In the UK last year, just 1574 Alfa Romeo cars were registered – less than lacklustre Smart (1581) and clinging-to-life Subaru (2107), and barely more than Ssangyong (1525).
The news is no better elsewhere around the globe: Alfa’s modern-day high point in European volume terms came in 2001, when it registered 205,431 cars. Pre-pandemic, it managed just 54,365 in 2019, and 35,718 in 2020. Numbers are still being collated for last year but are expected to be around 25,000 – an eighth of where Alfa was 20 years ago, despite at least two ‘reinventions’ since then. US registrations will struggle to double that number.
Chip supply and stoppages in production have played a part but, most worryingly, the current rebirth has been led by the Alfa Romeo Giulia saloon and Stelvio SUV. It was one thing struggling for sales with mediocre machinery, but to be floundering when the cars are well styled and decent to drive – and promoted via marketing budgets that take in a substantial presence in Formula 1 – highlights the depth of the problem.
This year, there is hope of some respite, when the Tonale small SUV finally arrives. Revealed in concept form in 2019 but delayed by the various crises, it’s bang on trend for sales volumes and potential profits yet late to the party. It’s unlikely to have enough pizzazz to spark a recovery on its own.
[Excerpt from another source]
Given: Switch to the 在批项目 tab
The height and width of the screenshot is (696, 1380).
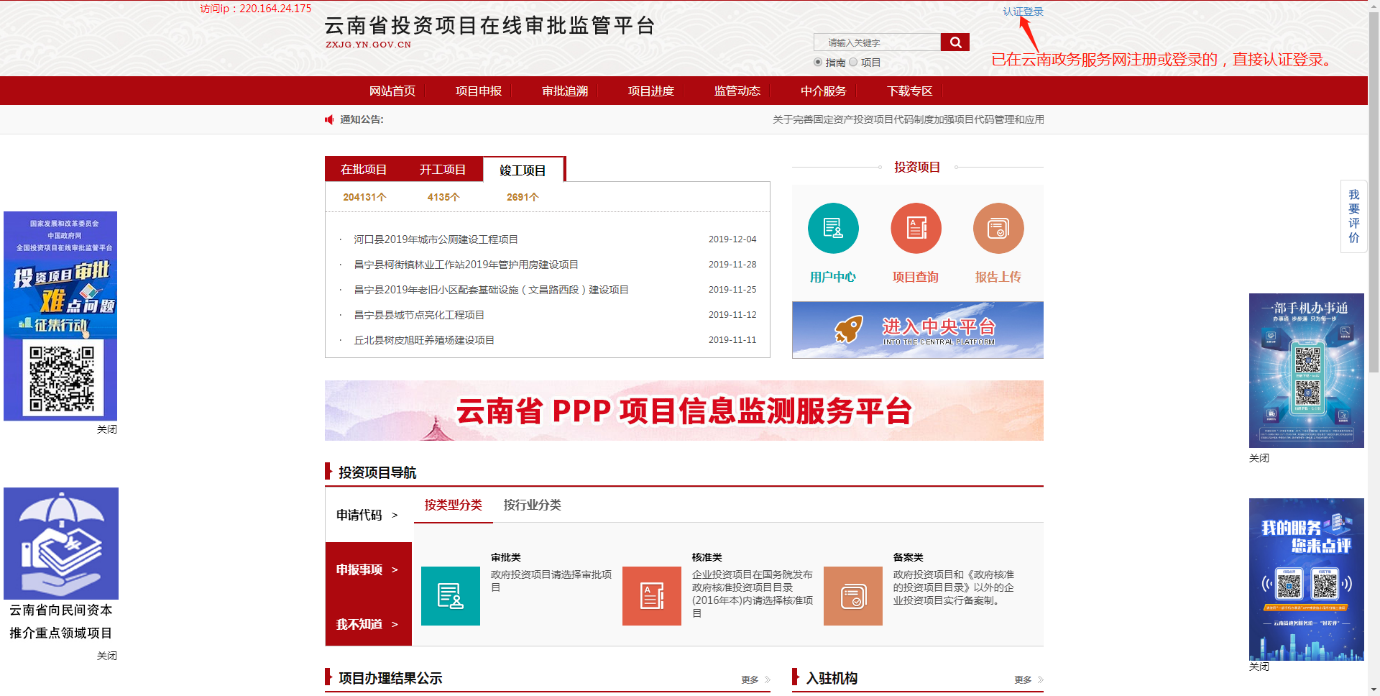Looking at the screenshot, I should coord(363,170).
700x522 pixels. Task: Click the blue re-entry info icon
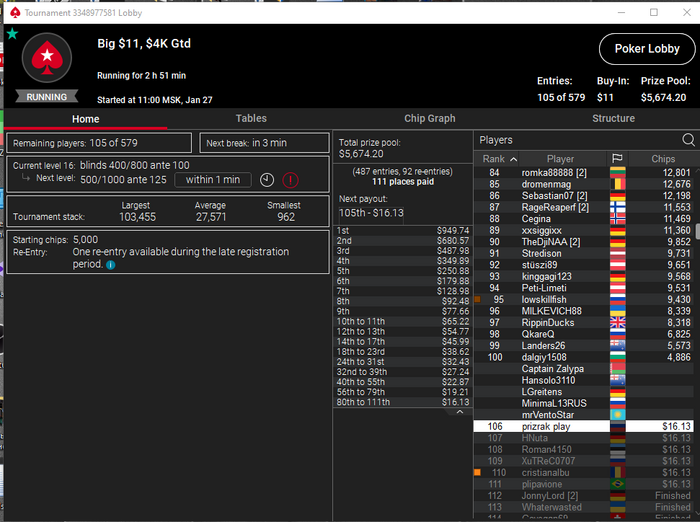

Just a few months ago, brand boss Jean-Philippe Imparato – new to the role last year after being moved from a successful run at Peugeot as part of the great Stellantis takeover – almost admitted as much when he talked up a new “locked and funded” five-year plan. There was little choice, given the need to share architectures among the group, but it at least, again, offers hope of a fresh start.